- **Directive**:
Please count how many lines below contain the word "dropdown" and reply with the number alone.

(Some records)

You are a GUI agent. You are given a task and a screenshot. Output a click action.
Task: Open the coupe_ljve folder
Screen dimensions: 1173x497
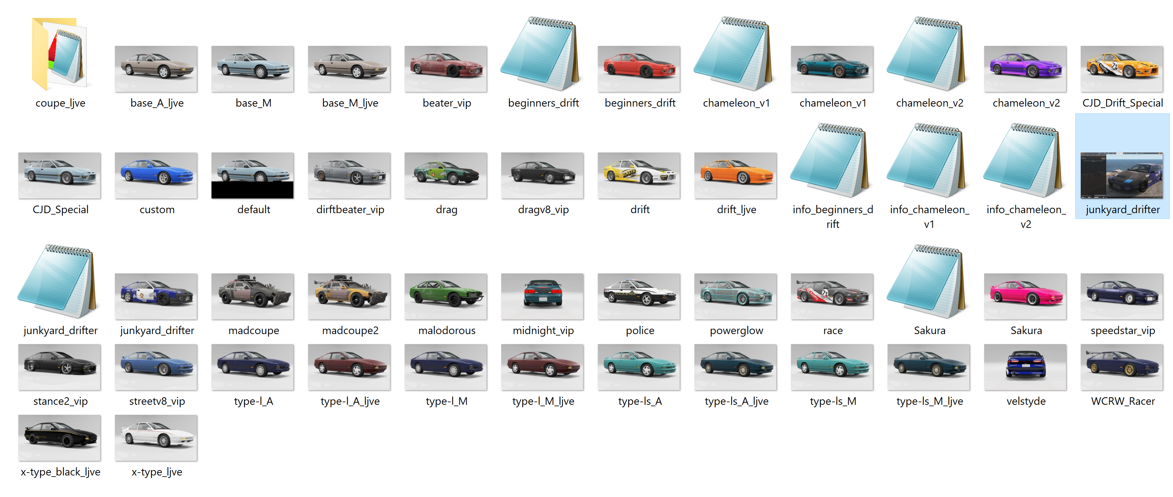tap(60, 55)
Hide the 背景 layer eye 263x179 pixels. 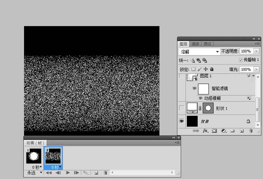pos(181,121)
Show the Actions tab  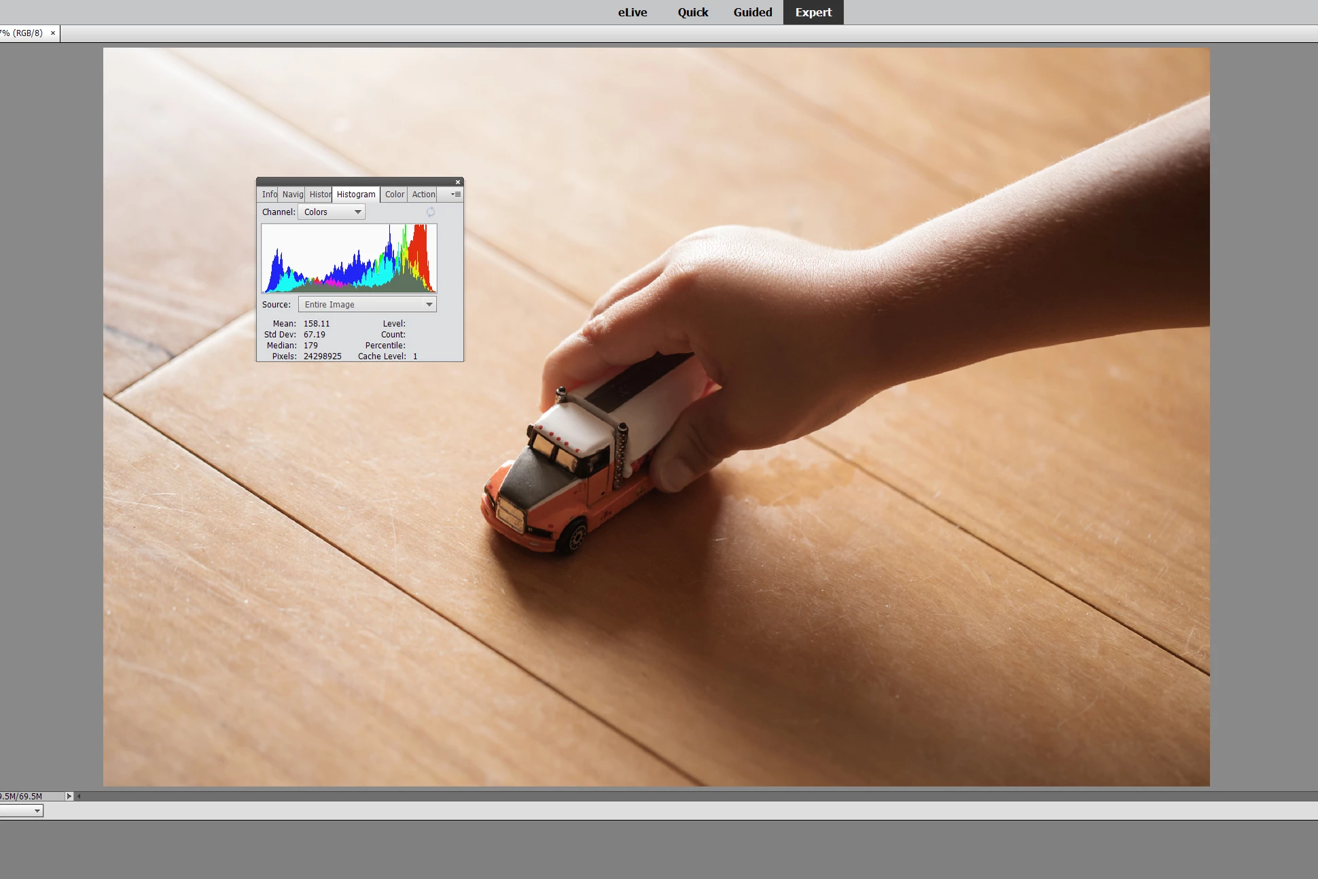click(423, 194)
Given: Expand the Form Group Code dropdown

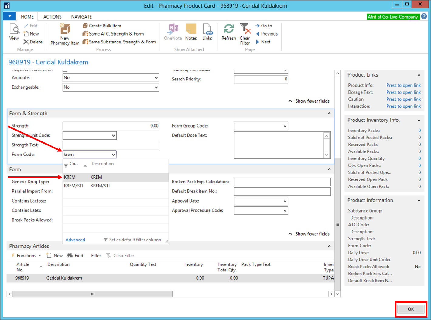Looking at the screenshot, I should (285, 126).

...

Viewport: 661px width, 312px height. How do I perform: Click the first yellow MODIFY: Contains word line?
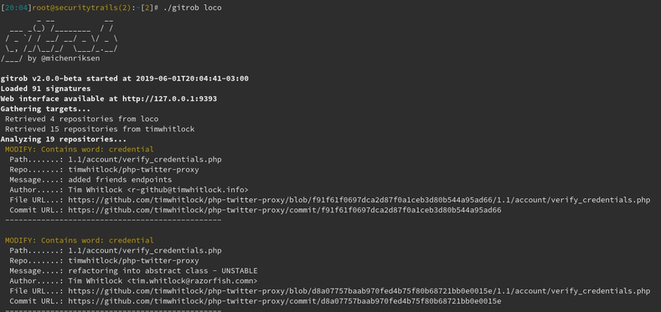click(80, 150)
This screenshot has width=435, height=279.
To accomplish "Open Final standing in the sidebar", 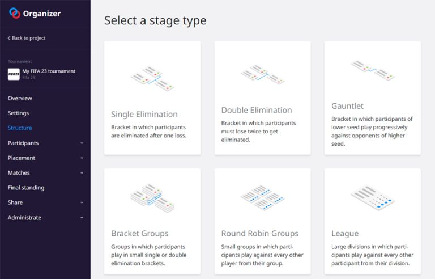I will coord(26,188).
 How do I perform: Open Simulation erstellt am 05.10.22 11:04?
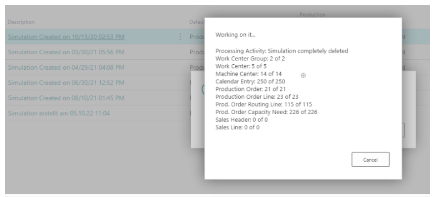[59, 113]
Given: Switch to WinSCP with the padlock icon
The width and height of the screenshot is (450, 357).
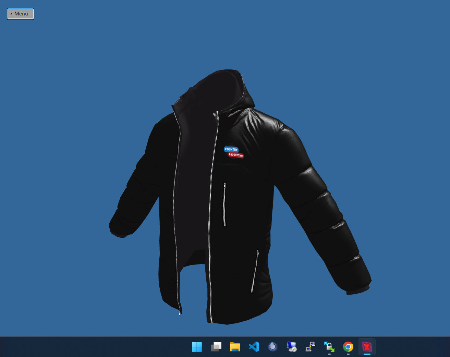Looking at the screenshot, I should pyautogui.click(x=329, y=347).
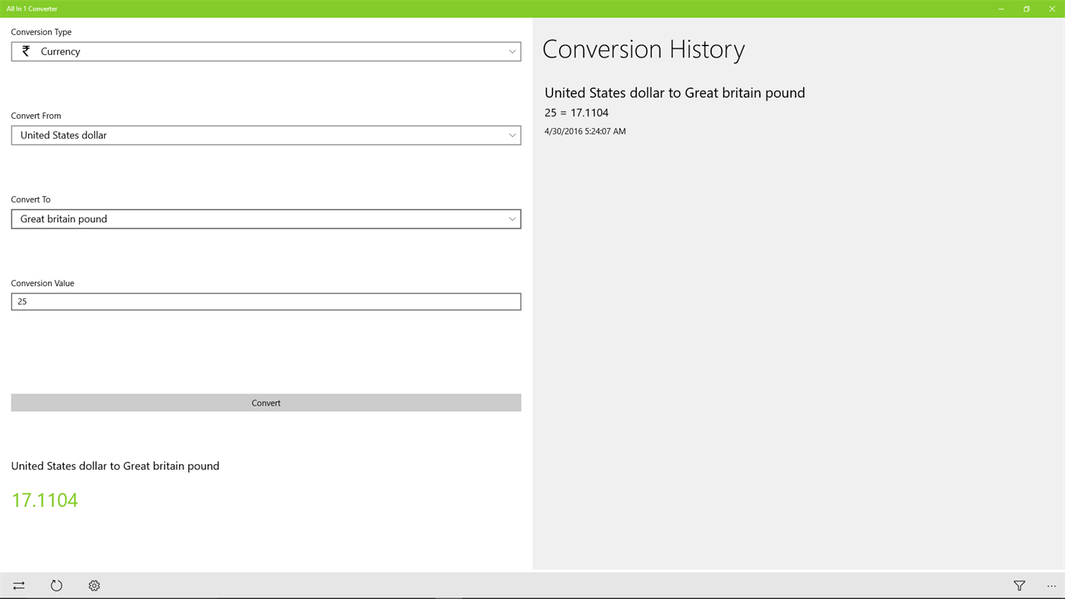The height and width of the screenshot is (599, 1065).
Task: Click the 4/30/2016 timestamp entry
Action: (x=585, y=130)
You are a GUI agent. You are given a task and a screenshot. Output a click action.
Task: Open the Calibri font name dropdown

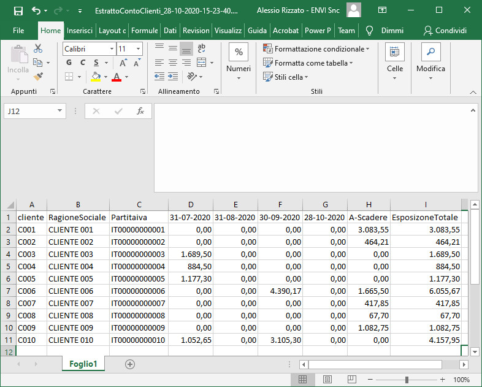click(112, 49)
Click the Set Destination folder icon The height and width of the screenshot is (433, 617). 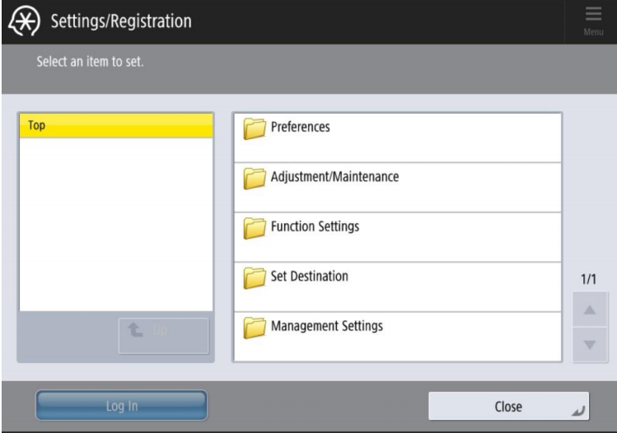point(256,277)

- **Task answer**:
2